Put the two together and the gulf between puff and performance has never been more stark.

For the June issue of Vanity Fair , Annie Leibovitz photographed some of the world's starriest players in skimpy briefs, most of whom have exited the tournament in various states of distress.

They include Carlton Cole and Alexandre Pato (not picked), Didier Drogba (broken elbow), Michael Ballack and Gianluigi Buffon (injured), and Cristiano Ronaldo, who has also previously modelled in his underwear for Armani (bafflingly ineffective).

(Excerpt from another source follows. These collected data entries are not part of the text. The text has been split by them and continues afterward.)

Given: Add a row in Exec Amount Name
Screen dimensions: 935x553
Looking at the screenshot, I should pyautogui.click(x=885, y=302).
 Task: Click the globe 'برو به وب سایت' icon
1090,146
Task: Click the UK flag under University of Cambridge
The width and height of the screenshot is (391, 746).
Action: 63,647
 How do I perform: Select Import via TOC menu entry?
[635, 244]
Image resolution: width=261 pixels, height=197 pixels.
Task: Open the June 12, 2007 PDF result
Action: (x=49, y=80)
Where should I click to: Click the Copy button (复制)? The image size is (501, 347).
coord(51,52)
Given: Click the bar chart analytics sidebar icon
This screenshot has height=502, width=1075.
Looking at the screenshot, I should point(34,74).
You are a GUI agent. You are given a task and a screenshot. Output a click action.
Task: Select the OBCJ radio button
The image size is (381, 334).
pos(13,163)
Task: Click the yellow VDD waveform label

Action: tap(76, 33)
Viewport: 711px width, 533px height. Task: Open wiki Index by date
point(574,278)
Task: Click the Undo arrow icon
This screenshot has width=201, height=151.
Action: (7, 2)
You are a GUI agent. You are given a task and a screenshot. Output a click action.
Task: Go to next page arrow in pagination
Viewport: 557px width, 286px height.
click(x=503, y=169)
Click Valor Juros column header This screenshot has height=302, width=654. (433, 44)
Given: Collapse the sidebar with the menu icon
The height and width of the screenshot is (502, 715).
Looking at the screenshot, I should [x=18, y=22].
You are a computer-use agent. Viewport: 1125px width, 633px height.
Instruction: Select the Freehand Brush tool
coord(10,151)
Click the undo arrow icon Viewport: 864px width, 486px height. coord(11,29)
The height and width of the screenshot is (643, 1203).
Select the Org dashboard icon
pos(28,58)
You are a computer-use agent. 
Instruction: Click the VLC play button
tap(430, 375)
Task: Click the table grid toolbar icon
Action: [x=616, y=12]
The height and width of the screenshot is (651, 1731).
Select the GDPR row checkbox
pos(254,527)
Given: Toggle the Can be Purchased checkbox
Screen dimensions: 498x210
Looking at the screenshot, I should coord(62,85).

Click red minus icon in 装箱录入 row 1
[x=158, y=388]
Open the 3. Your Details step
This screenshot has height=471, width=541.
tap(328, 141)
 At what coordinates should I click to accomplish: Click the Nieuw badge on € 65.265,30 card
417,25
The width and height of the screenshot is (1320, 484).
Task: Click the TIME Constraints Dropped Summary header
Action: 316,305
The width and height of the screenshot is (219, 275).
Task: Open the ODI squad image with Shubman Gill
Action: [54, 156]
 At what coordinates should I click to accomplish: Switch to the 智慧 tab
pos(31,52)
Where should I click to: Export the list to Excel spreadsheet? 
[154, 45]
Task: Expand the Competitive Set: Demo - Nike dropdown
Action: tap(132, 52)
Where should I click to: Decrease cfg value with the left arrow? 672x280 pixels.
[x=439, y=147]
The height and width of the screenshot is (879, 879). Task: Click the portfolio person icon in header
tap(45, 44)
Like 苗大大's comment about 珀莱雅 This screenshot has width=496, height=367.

GQ , too, ran self-important World Cup covers featuring chiaroscuro images of Rio Ferdinand (injured), Cesc Fabregas (benched) and Fabio Capello.

Nike's curse?

The curse of Nike's World Cup advert has already been widely noted — the big-budget film features a red carpet grab-bag of A-listers, almost all of whom have flopped: Wayne Rooney (non-scoring disappointment), Franck Ribéry (French team implosion) as well as Ronaldo and Drogba.

Add to this the Pringles hex — its ad starred France's Nicolas Anelka (stormed out in a sulk) and England's Peter Crouch (played just 17 minutes) — and it is hard to avoid a sense that there might well be something going on here.

But what exactly? Is it really the sapping effects of wealth and celebrity? Perry Groves, a league title winner with Arsenal, thinks not.

“The best players, Ronaldo and [Lionel] Messi, most fans and players would say they're worth every penny.

“The top sports people in the world, they're not doing it for the money. The only motivation when you're right at the top is winning.”

But the best are often the victim of being the best. “When [Ronaldo] plays for Portugal, opposition coaches go all out to stop him because there's no one else to worry about,” Groves says.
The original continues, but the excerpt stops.